Abstract
Purpose :
Dopaminergic amacrine cells (DACs) synthesize dopamine in the retina and influence light adaptation, photoreceptor coupling, and the retinal clock modulation. These neurons develop embryonically and undergo synaptic refinement during the first postnatal week. However, little is known about the drivers of DAC differentiation and lamination.
Methods :
We tested the potential role of the serine/threonine kinase LKB1 as a regulator of DAC development using retina-specific Cre drivers. With littermate controls, we compared the number and lamination of dopaminergic amacrine cells at neonatal time points. We visualized changes in synaptic organization and cell number of DACs and non-dopaminergic amacrine cell subtypes using cell-specific antibodies in retinal cross-sections and whole mounts.
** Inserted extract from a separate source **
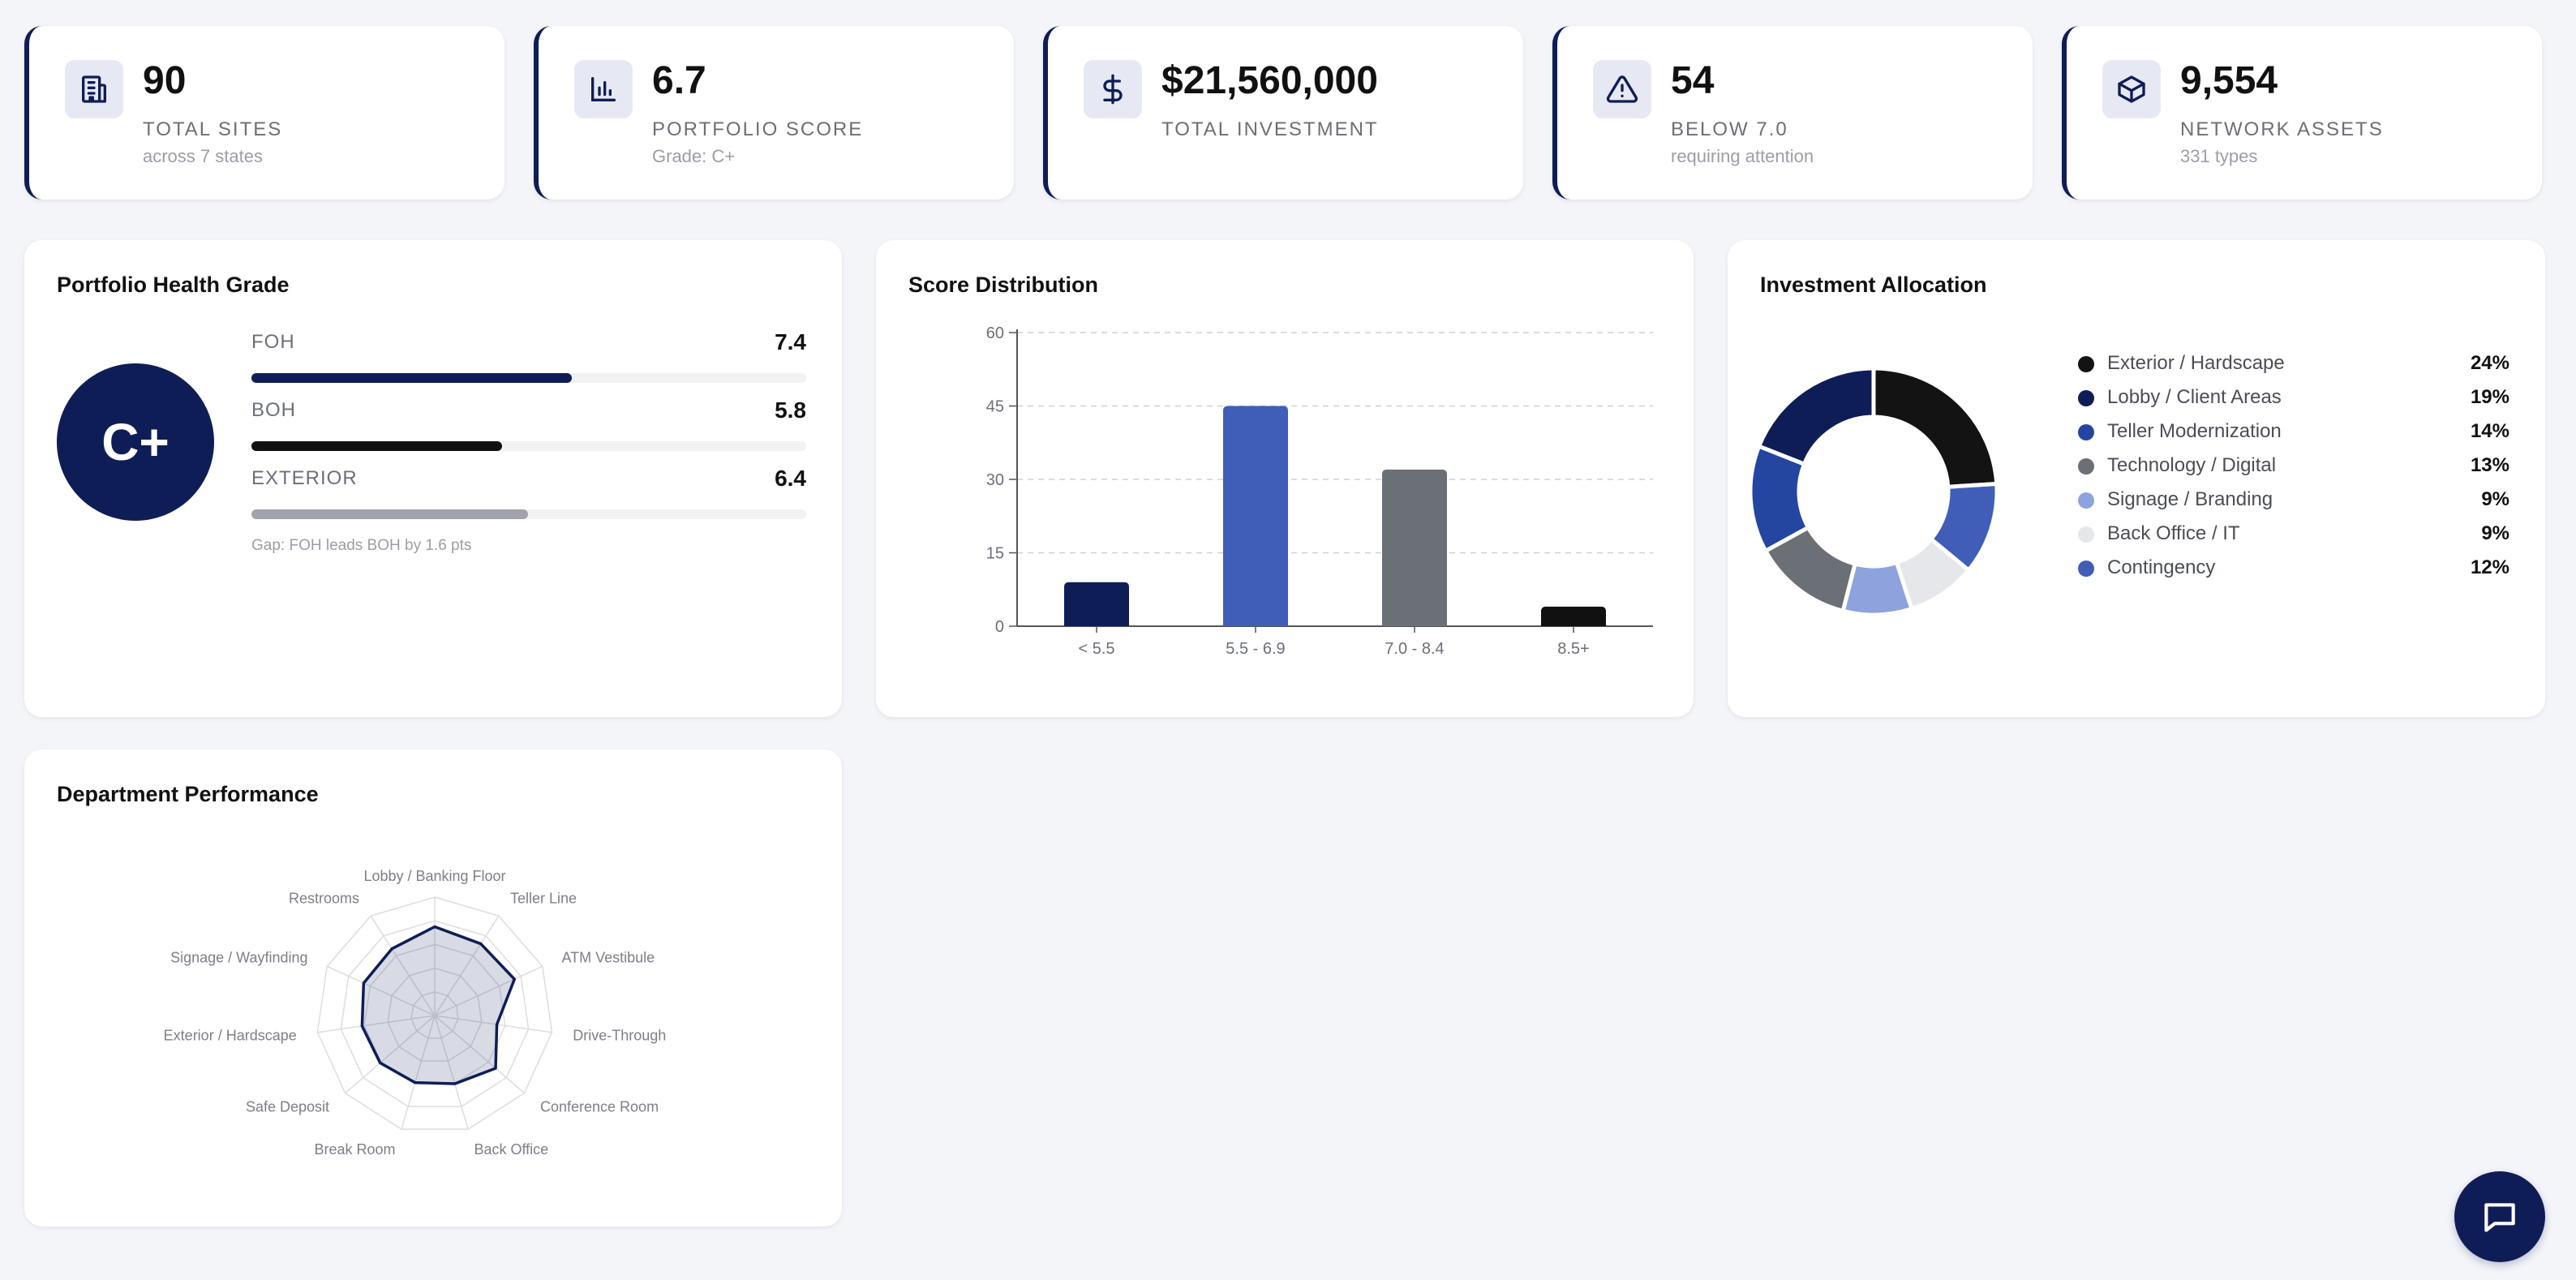 The height and width of the screenshot is (1280, 2576). I want to click on legend-percent: 13%, so click(2490, 465).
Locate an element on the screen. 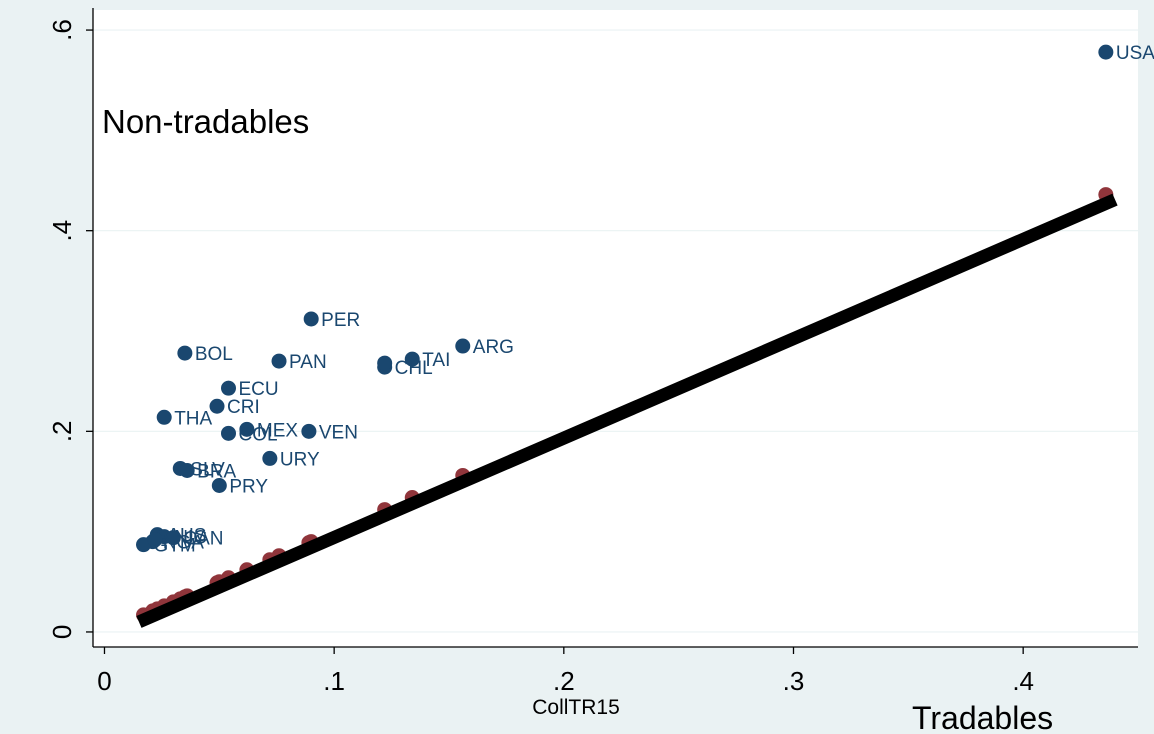 The height and width of the screenshot is (734, 1154). point-bra is located at coordinates (187, 470).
Additionally, we characterized associated vasculature defects within the retina.
Results :
LKB1 loss leads to a doubling of DACs and simultaneous ectopic neurite stratification towards the outer layers of the retina, resulting in DAC neurites positioned within the photoreceptor layer. In parallel, we observed that LKB1-deficient DAC doubled in number, which persisted in adulthood. In contrast, the numbers and laminations of other amacrine cell subtypes (cholinergic and GABA-ergic subtypes) were not changed. Retinal vasculature changes accompanied alterations in DAC, resulting in dramatic rearrangement to the vascular layers and reduced vascular complexity.
Conclusions :
Our results indicate that the crucial metabolic regulator, LKB1, is involved in cellular development and specifically required for laminar specificity of DAC. Since the phenotypes persist through adulthood, we hypothesize that LKB1 plays a role in both development and maintenance of dopaminergic amacrine cells, by governing the interplay between vasculature formation and DAC maturation.
This abstract was presented at the 2019 ARVO Annual Meeting, held in Vancouver, Canada, April 28 - May 2, 2019.